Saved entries
──────

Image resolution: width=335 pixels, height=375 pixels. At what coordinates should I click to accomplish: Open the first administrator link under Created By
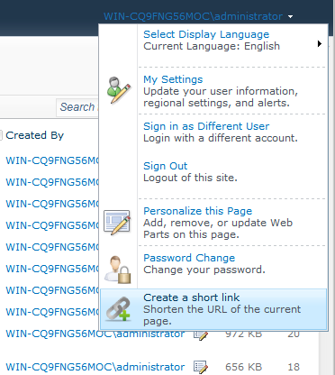pos(52,160)
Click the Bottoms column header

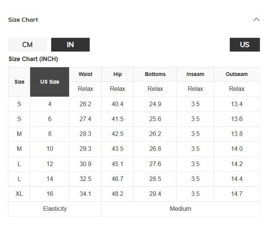coord(155,74)
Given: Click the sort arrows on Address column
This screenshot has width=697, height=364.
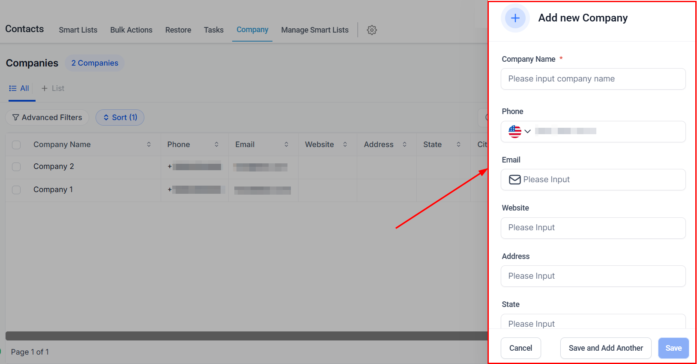Looking at the screenshot, I should pos(404,144).
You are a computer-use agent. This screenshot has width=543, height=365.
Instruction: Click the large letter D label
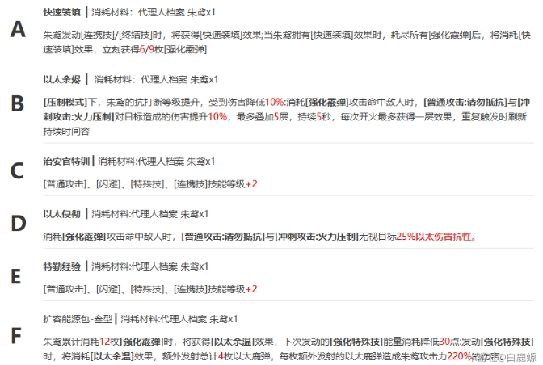click(x=18, y=224)
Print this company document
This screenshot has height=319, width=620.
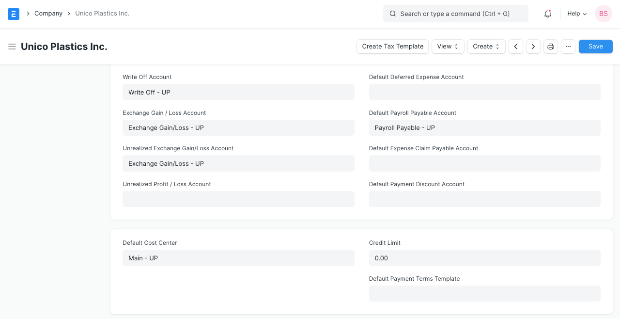point(551,47)
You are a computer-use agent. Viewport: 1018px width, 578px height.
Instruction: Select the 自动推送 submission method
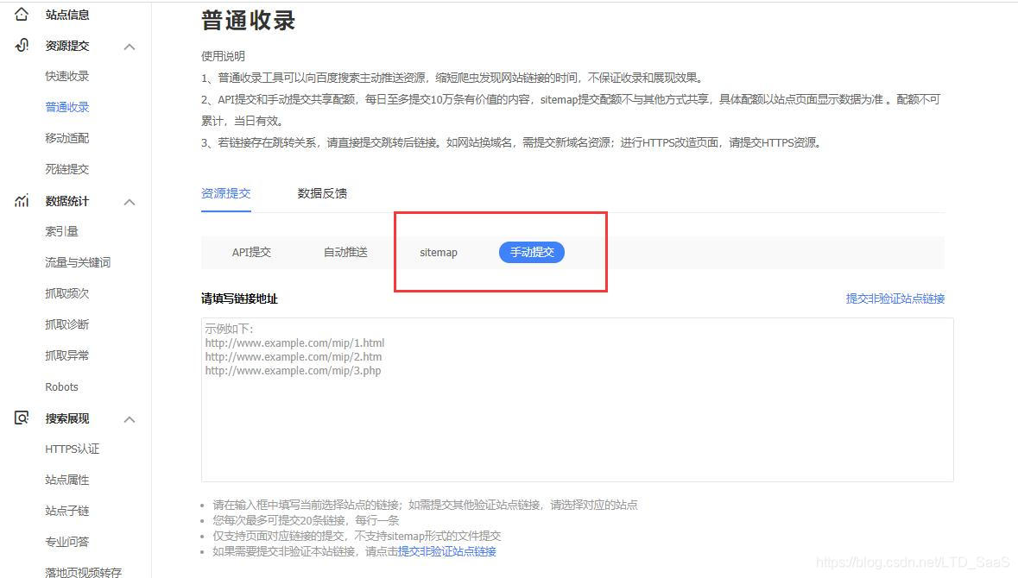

──────

Each line above with the word "computer" must be returned.

**Task answer**
You are a computer-use agent. This screenshot has width=543, height=365.
You are a computer-use agent. Viewport: 1018px width, 578px height.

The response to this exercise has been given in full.